--- start PASSAGE TO READ ---
The view expressed by Judge Taney as to what is required by the nature of our institutions in matters of this kind was concurred in by Attorney-General Stanberry, in an opinion rendered in 1867 (12 Op. 112), wherein he held that the Secretary of the Navy could waive a forfeiture stipulated in a contract with his department in a case where the contractors had acted in entire good faith and the delay in the execution of the work was occasioned by unexpected misfortune. While the equity referred to in that case did not arise out of the action of the Government itself, the same principle which was there invoked to sustain the action of the Secretary is assuredly applicable in cases where the contractor's plight is the result of the exercise by the Government of its sovereign power after the making of the contract.

It follows from the views above expressed that, in my opinion, the Secretary of War has authority, under the circumstances of this case, to relieve Mr. Hilliard from the further performance of his contract as to gloves required to be delivered after the tariff act became effective, both under the original and the supplementary orders. As to the gloves delivered or which should have been delivered prior to the taking effect of the act, Mr. Hilliard has, of course, no claim for relief, and I do not understand that he makes such a claim.
--- end PASSAGE TO READ ---
--- start PROVIDED RECORDS ---
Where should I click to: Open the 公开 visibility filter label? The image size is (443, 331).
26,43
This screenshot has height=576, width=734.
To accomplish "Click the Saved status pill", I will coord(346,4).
--- end PROVIDED RECORDS ---
--- start PROVIDED RECORDS ---
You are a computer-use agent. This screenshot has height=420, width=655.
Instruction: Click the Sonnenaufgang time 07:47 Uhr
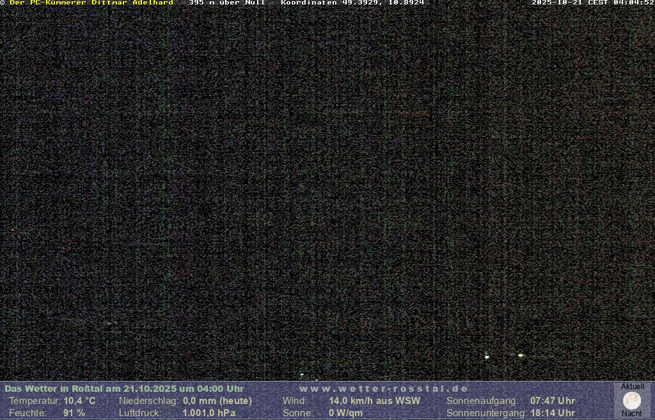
--- end PROVIDED RECORDS ---
__WRITTEN REQUEST__
Say whether each statement agrees with the passage about the glove contract, answering yes or no and quoting the words that decide it. (a) Attorney-General Stanberry gave his opinion in 1867. (b) Mr. Hilliard seeks relief for gloves delivered before the tariff act took effect. (c) Stanberry held that the Secretary of the Navy lacked power to waive a forfeiture in a contract with his department. Please rely only on the passage about the glove contract as your source.

__CORRECT RESULT__
(a) Yes: "in an opinion rendered in 1867"
(b) No: "I do not understand that he makes such a claim"
(c) No: "he held that the Secretary of the Navy could waive a forfeiture stipulated in a contract with his department"